Look at the foot of the Championship table and you’ll see evidence of the continued decline of a club that was once progressive, exciting, multi-talented and…successful. Ipswich Town used to be one of those clubs that could easily be categorized as “everybody’s second favourite team”. Like a number of clubs that have flirted with greatness at times, Ipswich are a pale shadow of the club that blazed a trail across Europe and threatened to win things on a regular basis. As it happens, a UEFA Cup in 1981 and FA Cup in 1978 are all they have to show for a golden period when the club’s best eleven could rub shoulders with the finest in England.
Paul Jewell’s recent departure from Portman Road is further evidence of a club that is going nowhere. But it’s been a slow spiral that started in the mid-1980s in the aftermath of Bobby Robson’s departure to manage England.

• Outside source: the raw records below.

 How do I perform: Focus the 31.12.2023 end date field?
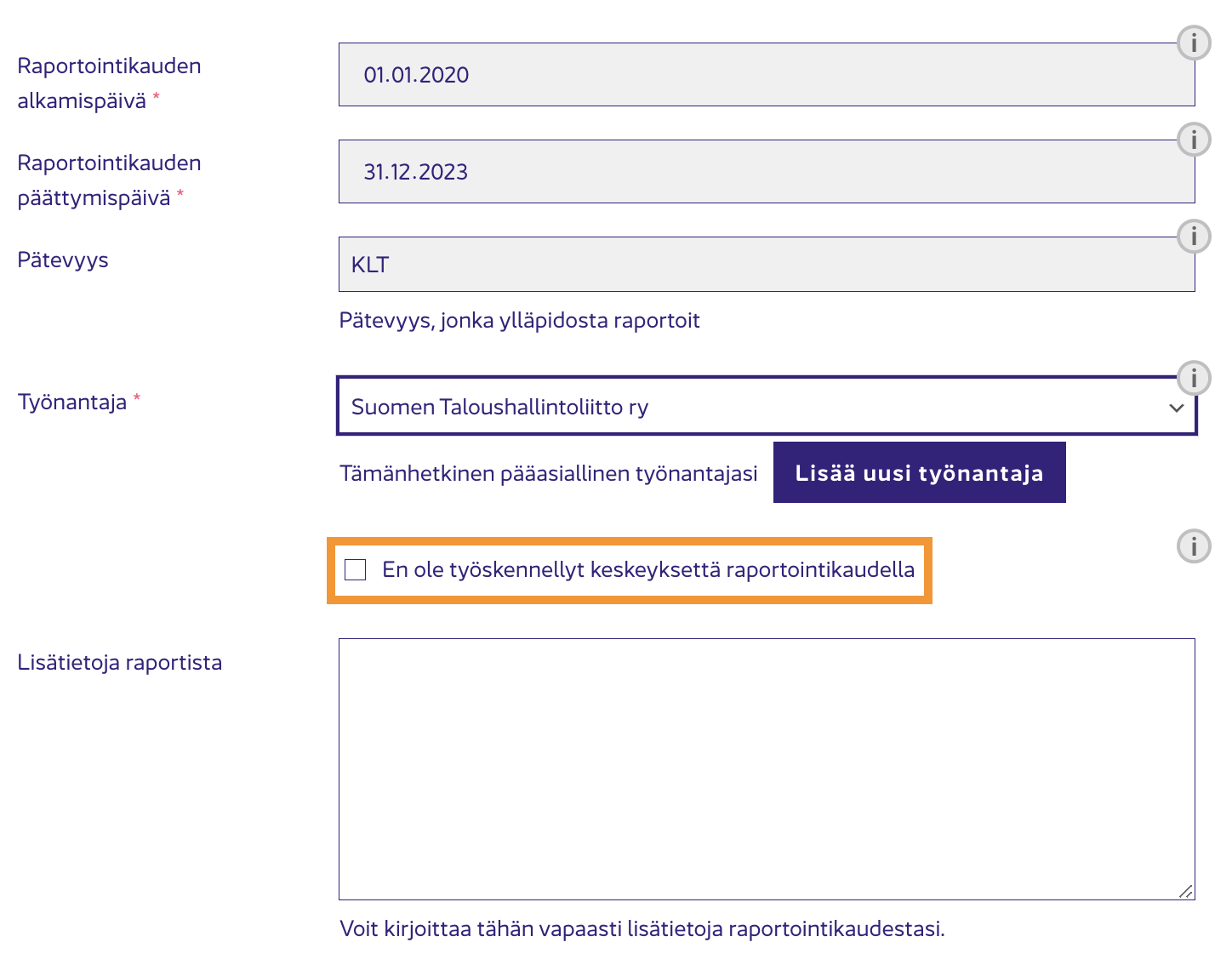coord(767,172)
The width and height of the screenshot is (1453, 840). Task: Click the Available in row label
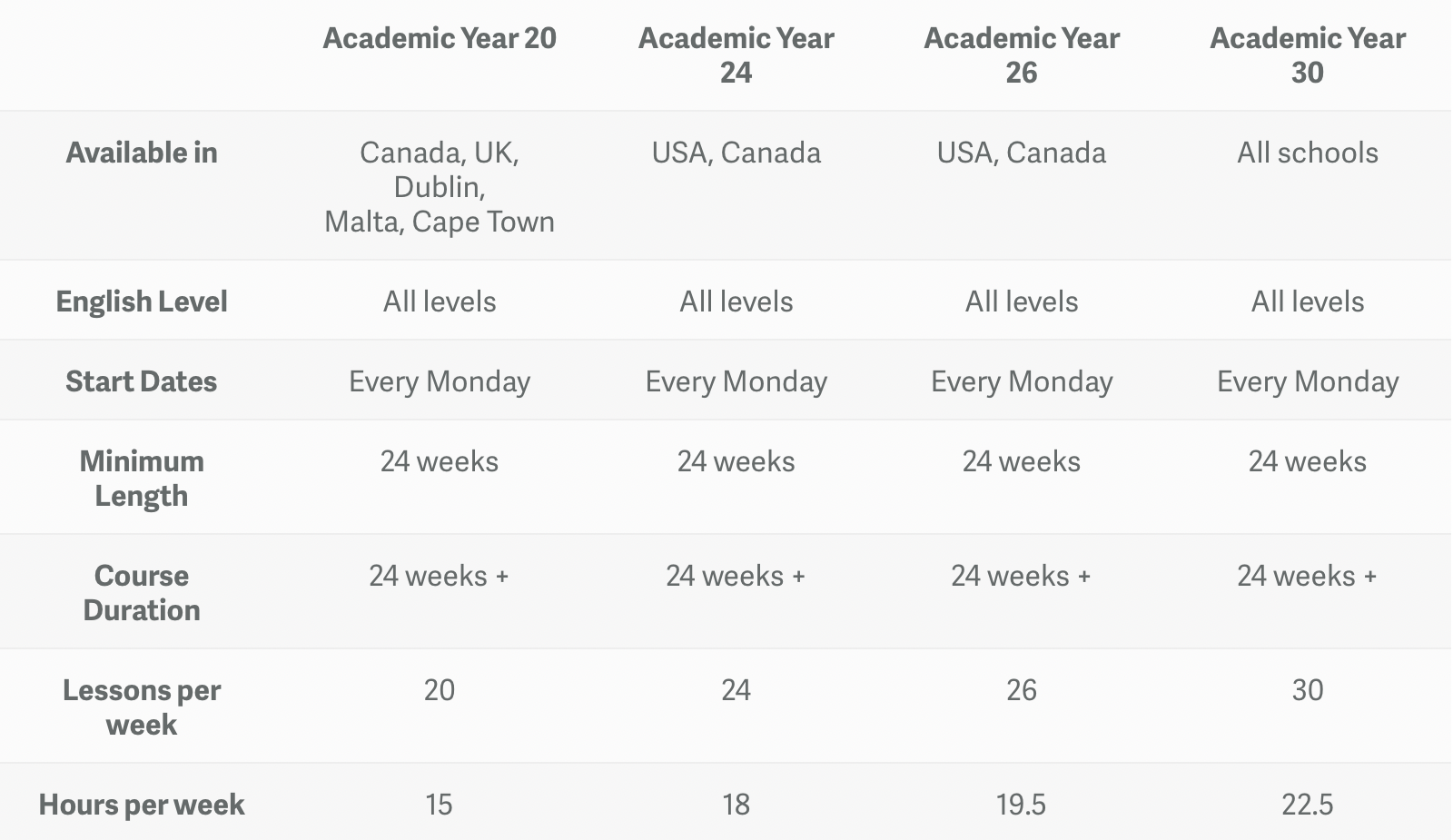coord(142,153)
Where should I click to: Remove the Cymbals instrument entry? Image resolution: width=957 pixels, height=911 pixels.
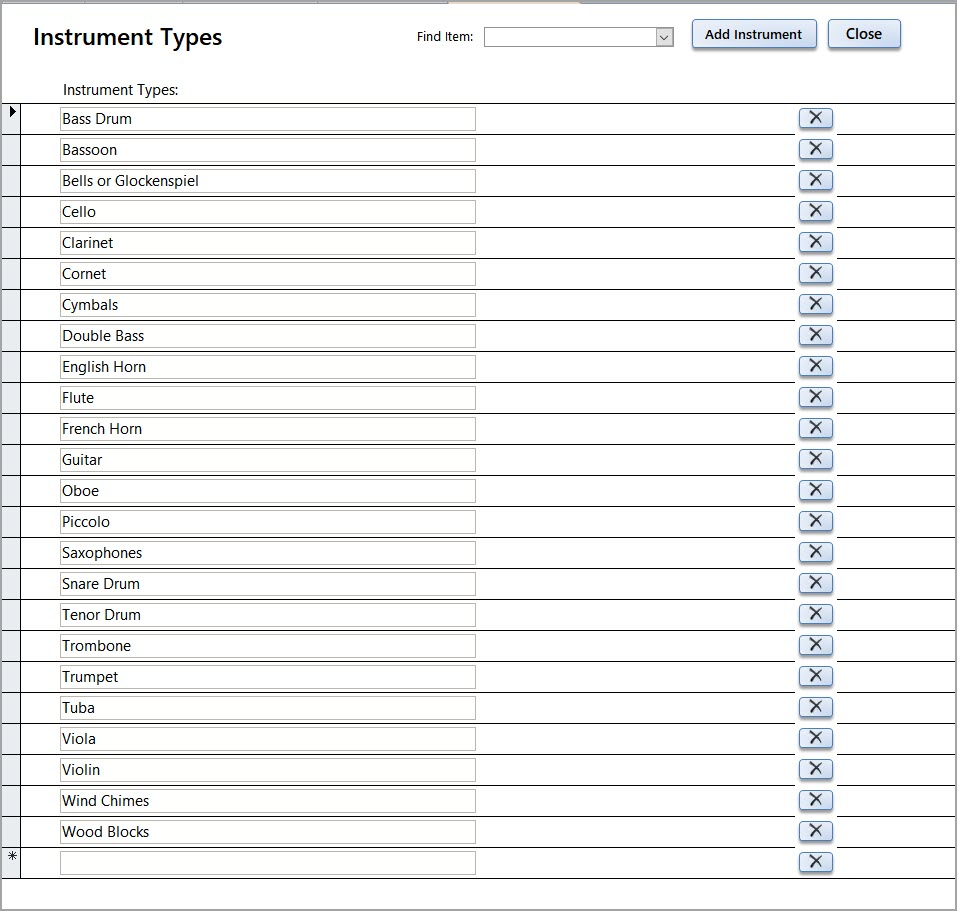click(x=815, y=304)
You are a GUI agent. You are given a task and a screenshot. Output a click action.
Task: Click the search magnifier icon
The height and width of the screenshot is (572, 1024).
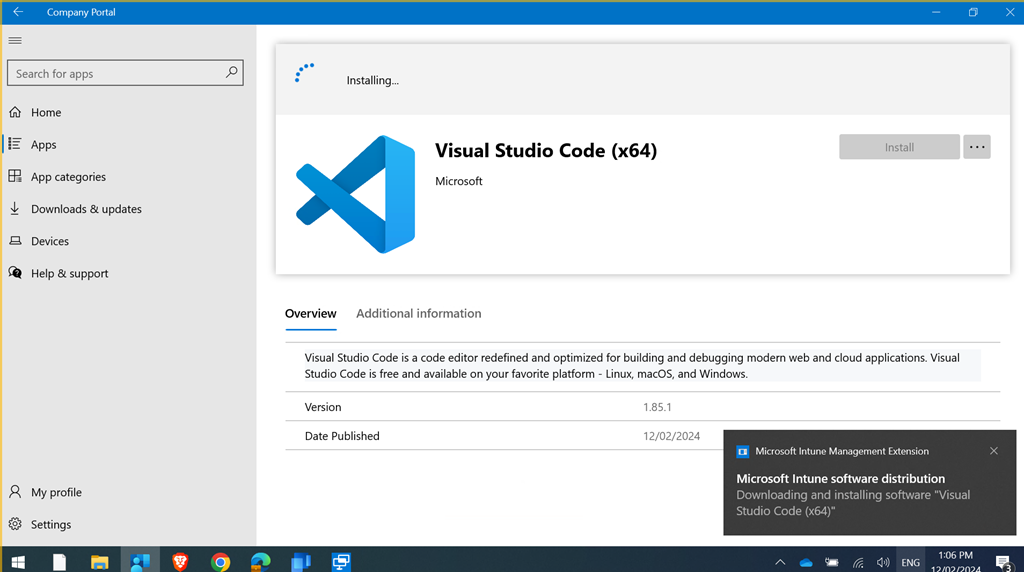[x=232, y=73]
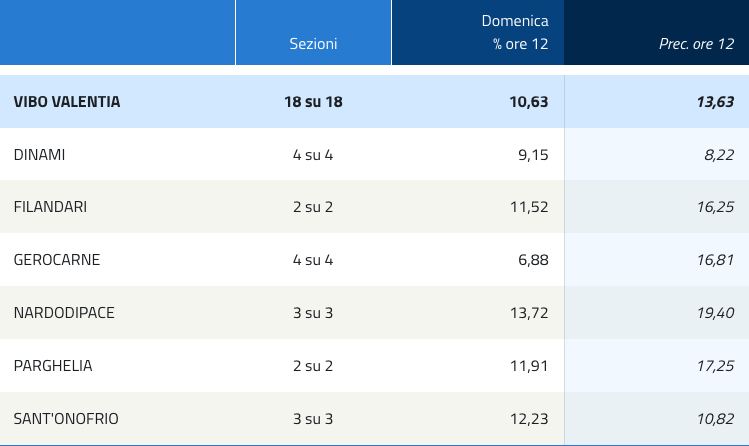749x446 pixels.
Task: Click the Prec. ore 12 column header
Action: pyautogui.click(x=696, y=44)
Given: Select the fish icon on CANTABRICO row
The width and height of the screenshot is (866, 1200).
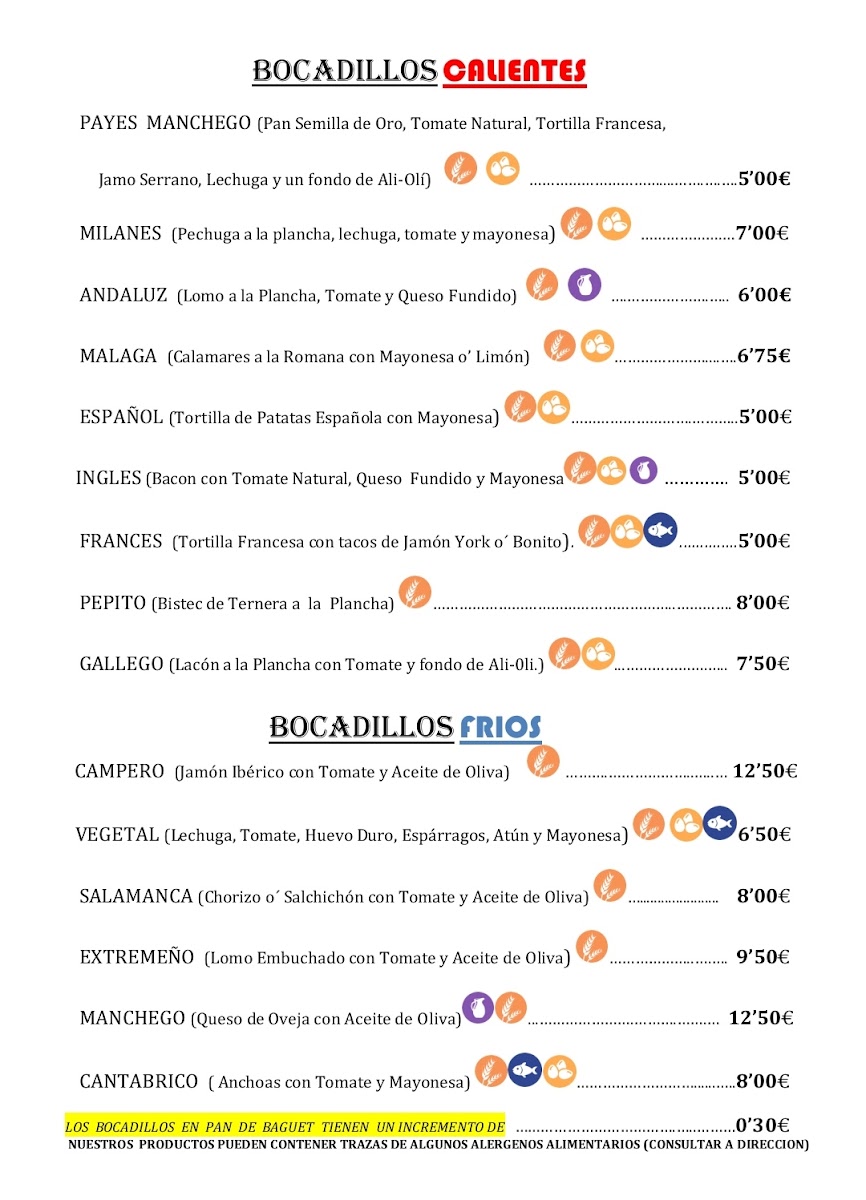Looking at the screenshot, I should tap(525, 1071).
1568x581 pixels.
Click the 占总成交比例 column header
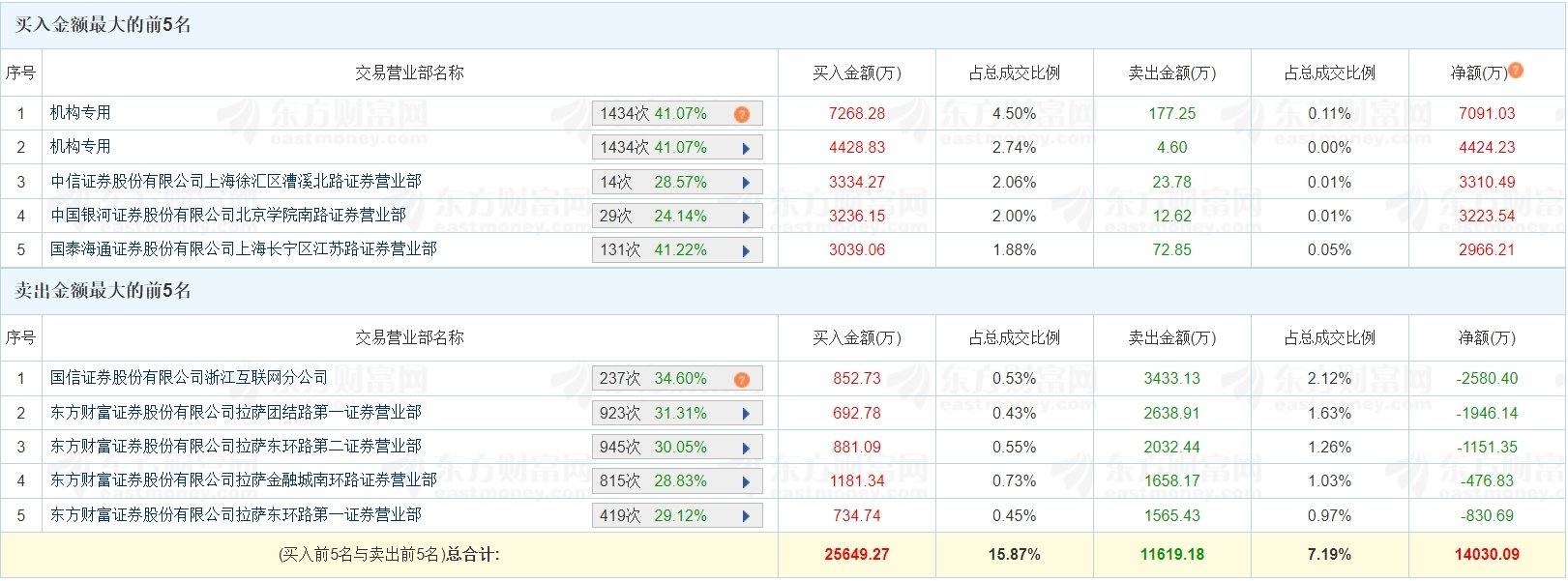1014,72
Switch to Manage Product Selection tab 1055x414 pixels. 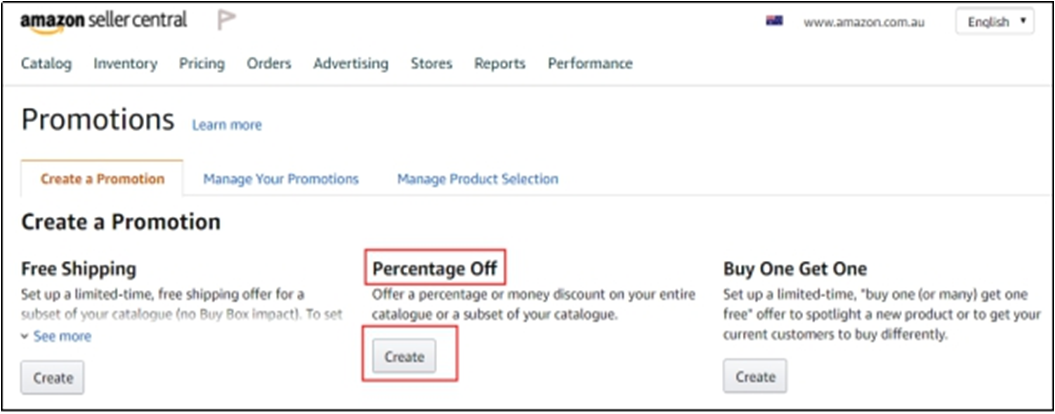[x=478, y=179]
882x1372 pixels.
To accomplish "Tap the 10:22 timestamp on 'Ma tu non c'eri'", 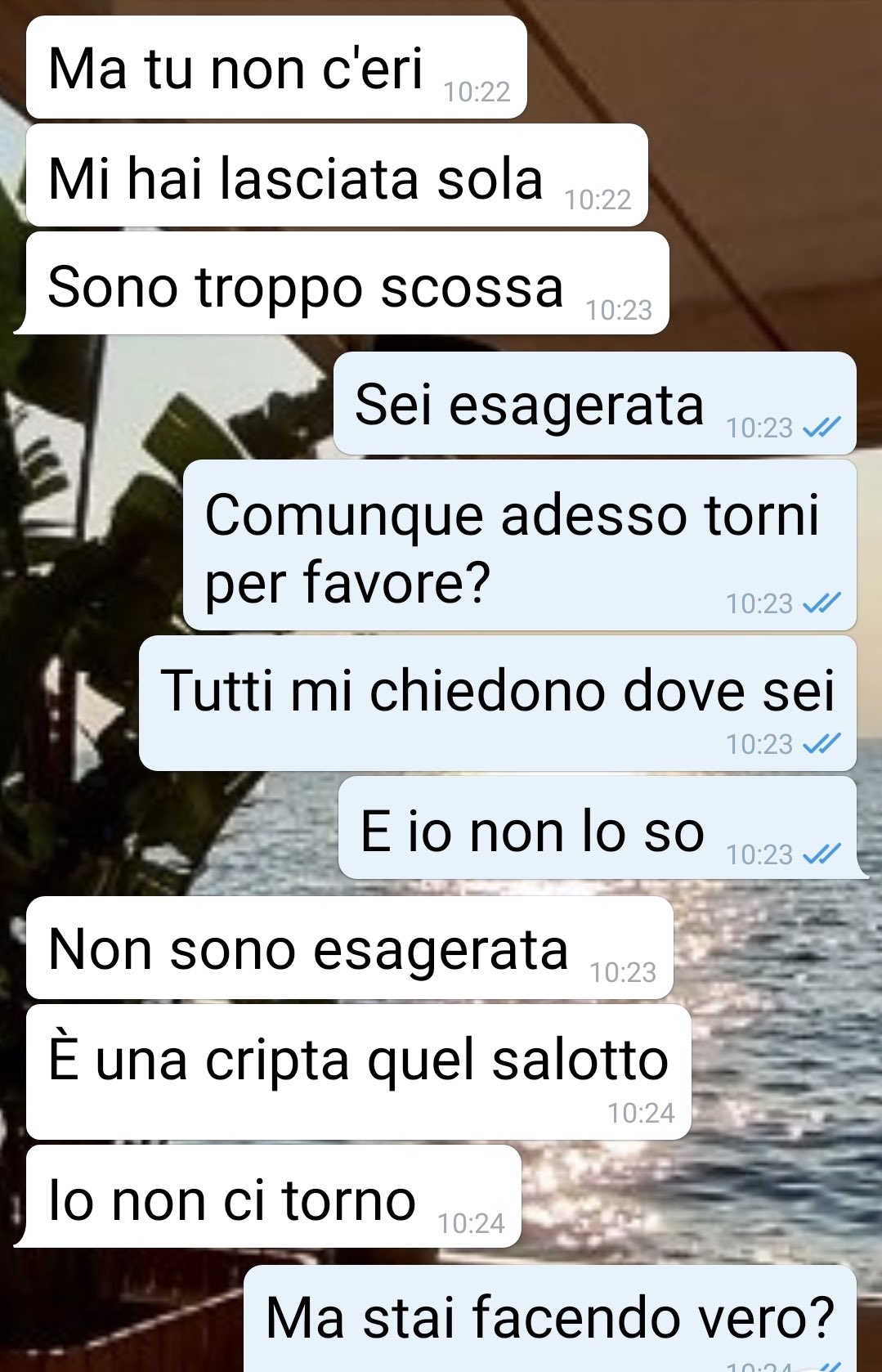I will coord(477,92).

Ipswich were a rustic, homely club. They were friendly, they played adventurous football and they also provided not one, but two England managers. Alf Ramsey, who shocked the nation when he led Ipswich to the Football League Championship in 1962 with a team of journeymen, preceded Robson by a decade and a half. They also had the Cobbold family behind them, a bunch of publicly- schooled gentlemen brewers that spawned the Greene King brewery. They represented the old type of benefactor, the sort that were invariably behind every Football League club in the provinces. The Cobbolds were tweedy, scholarly patricians, or at least that’s how they came across.
They presided over a period between 1972-73 to 1981-82 during which Ipswich failed to finish in the top six just once. Robson was the key, rated as one of the most innovative coaches around. He had a glut of talented players in his time at Portman Road – Mills, Butcher, Osman, Thijjsen, Wark, Muhren, Gates, Brazil and Mariner to name but a few. But when he departed, bringing to an end a mini-dynasty, Ipswich declined. And when it ended, there was a sense of an opportunity lost, because Ipswich should have won the league during Robson’s reign instead of two runners-up spots and three third places. A lack of familiarity with the big occasion and a lack of strength in depth was probably their undoing.
In the past 30 years, they have spent too long below the top division. In the past 18 years, they have had just two in the Premier, a league that upon its creation, consigned many clubs to this “too small to succeed” category.
The Premier’s riches, fuelled by new-monied tycoons and SKY, dwarfed the contributions of traditional football sponsors. As the new order poured cash into the obviously big clubs, who could arguably provide some sort of return for their ‘investors’, smaller clubs were left in the slipstream of the leviathans. Ipswich, Norwich, Southampton, the Sheffields and so on and so forth – all suffered. It’s good to see Norwich and the Saints making a good fist of it at the moment, although for how long?
There’s a lack fo stability at Ipswich these days – a far cry from the days of the Cobbolds and Bobby Robson (who belongs far more to Ipswich’s heritage than the Geordies). In the past five years, they have drifted from upper mid-table to upper lower-third, with placings of 15th, 13th and 15th. It’s a worrying sign but the Ipswich public are, amazingly, keeping some sort of faith. Their gates this season have been constant (fluctuating between 19,000 to 16,000), despite the team’s failure to win any of their first seven championship games.
As for the squad, only two of the team that lost to Sheffield Wednesday were contracted to Ipswich beyond the end of the current campaign. Jewell had a squad full of loan players. That, along with his increasingly clichéd approach to life in the dugout, will be his epitaph. Those that remember the halcyon days of Suffolk football will hope that this season does not become Ipswich Town’s.